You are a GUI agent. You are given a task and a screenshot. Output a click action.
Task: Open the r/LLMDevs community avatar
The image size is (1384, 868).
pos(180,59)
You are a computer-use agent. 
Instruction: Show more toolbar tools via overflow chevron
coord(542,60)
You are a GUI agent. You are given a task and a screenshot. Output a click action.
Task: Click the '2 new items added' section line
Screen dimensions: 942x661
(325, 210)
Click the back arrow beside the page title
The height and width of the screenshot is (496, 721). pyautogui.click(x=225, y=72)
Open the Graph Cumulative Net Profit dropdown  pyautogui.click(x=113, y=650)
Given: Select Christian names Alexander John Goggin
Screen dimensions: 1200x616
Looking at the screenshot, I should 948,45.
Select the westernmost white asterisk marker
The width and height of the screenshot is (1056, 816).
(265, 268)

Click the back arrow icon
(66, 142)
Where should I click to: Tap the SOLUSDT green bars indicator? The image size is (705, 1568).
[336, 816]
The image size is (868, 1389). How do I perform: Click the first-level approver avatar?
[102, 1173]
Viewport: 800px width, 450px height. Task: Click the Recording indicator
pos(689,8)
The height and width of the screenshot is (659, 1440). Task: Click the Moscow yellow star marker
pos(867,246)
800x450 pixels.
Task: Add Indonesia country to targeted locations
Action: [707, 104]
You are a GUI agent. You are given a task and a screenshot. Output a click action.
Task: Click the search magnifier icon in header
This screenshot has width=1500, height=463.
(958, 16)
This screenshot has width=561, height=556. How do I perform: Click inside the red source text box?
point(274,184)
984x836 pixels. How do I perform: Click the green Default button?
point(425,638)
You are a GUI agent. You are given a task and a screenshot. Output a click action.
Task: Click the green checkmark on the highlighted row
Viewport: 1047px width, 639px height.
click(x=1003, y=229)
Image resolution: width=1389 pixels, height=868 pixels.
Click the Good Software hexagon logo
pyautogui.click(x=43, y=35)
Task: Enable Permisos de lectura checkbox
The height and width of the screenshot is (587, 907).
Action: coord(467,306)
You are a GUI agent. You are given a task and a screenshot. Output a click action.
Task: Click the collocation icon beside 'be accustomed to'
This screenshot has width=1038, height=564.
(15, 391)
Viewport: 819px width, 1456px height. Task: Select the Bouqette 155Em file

^^^^^^^^^^^^^^^^

Exercise details:
Copy the entries above exactly. Miss none of them.

The completed task:
You are a GUI agent. You are given a task and a screenshot. Output a click action.
Task: Open the r/LLMDevs community avatar
The image size is (1384, 868).
pos(180,59)
You are a computer-use agent. 
Instruction: Show more toolbar tools via overflow chevron
coord(542,60)
You are a GUI agent. You are given a task and a screenshot. Output a click action.
Task: Click the '2 new items added' section line
Screen dimensions: 942x661
(325, 210)
Click the back arrow beside the page title
The height and width of the screenshot is (496, 721). pyautogui.click(x=225, y=72)
Open the Graph Cumulative Net Profit dropdown  pyautogui.click(x=113, y=650)
Given: Select Christian names Alexander John Goggin
Screen dimensions: 1200x616
Looking at the screenshot, I should 948,45.
Select the westernmost white asterisk marker
The width and height of the screenshot is (1056, 816).
(265, 268)

Click the back arrow icon
(66, 142)
Where should I click to: Tap the SOLUSDT green bars indicator? The image size is (705, 1568).
[336, 816]
The image size is (868, 1389). How do I perform: Click the first-level approver avatar?
[102, 1173]
Viewport: 800px width, 450px height. Task: Click the Recording indicator
pos(689,8)
The height and width of the screenshot is (659, 1440). Task: Click the Moscow yellow star marker
pos(867,246)
800x450 pixels.
Task: Add Indonesia country to targeted locations
Action: [707, 104]
You are a GUI agent. You are given a task and a screenshot. Output a click action.
Task: Click the search magnifier icon in header
This screenshot has width=1500, height=463.
(958, 16)
This screenshot has width=561, height=556. How do I perform: Click inside the red source text box?
point(274,184)
984x836 pixels. How do I perform: Click the green Default button?
point(425,638)
You are a GUI agent. You are given a task and a screenshot. Output a click action.
Task: Click the green checkmark on the highlighted row
Viewport: 1047px width, 639px height.
click(x=1003, y=229)
Image resolution: width=1389 pixels, height=868 pixels.
Click the Good Software hexagon logo
pyautogui.click(x=43, y=35)
Task: Enable Permisos de lectura checkbox
The height and width of the screenshot is (587, 907).
Action: coord(467,306)
You are a GUI agent. You are given a task and a screenshot. Output a click action.
Task: Click the collocation icon beside 'be accustomed to'
This screenshot has width=1038, height=564.
(15, 391)
Viewport: 819px width, 1456px height. Task: Select the Bouqette 155Em file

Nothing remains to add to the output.